Fraud is a serious crime and can cost your organization a lot of money. But it’s not just the sum of its monetary impact: fraud can also lead to lost market position, damaged reputation, low employee morale and lawsuits.
Fraud can take many forms, but there are two common characteristics: pressure and opportunity. Pressure is the force that drives a fraudster to commit an illegal act, like stealing money or falsifying an expense report. Opportunity refers to the criminal’s perceived ability to commit a fraud scheme, such as a phishing scam, lottery or sweepstakes scam, investment fraud, identity theft, chargeback fraud, tax fraud or employment fraud.

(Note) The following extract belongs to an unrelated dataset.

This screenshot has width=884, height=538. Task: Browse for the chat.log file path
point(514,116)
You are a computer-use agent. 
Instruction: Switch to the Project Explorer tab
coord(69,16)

Criminals are constantly experimenting with new ways to circumvent existing fraud detection systems and are creating and using more complex schemes. For instance, they can use a synthetic identity to trick the system by combining real and fake elements. They can also collaborate with multiple accomplices to scale their attacks and evade detection.

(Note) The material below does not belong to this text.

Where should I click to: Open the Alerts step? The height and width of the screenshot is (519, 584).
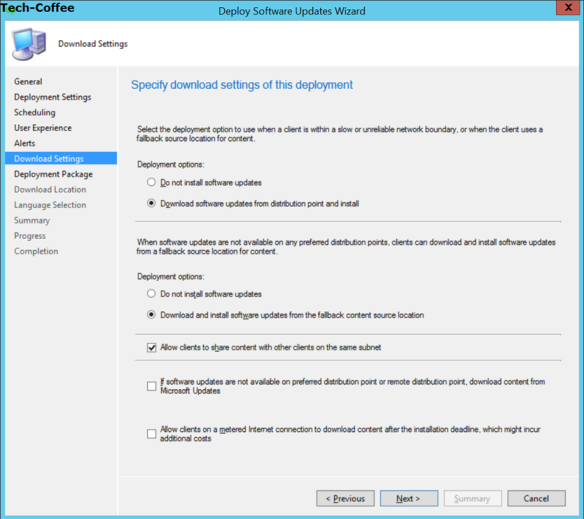click(x=25, y=143)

To fight fraud, you need to understand the patterns of these new threats. Graph algorithms, which analyze the way data points, called nodes, are connected, can help you discover hidden connections in your data and identify suspicious activity. For example, if one of your clients is indirectly connected to a politically exposed person, a pathfinding algorithm can reveal this. Similarly, a centrality algorithm can show you who is the most likely ringleader in a group of fraudsters. Then you can improve your fraud detection and prevention strategies accordingly.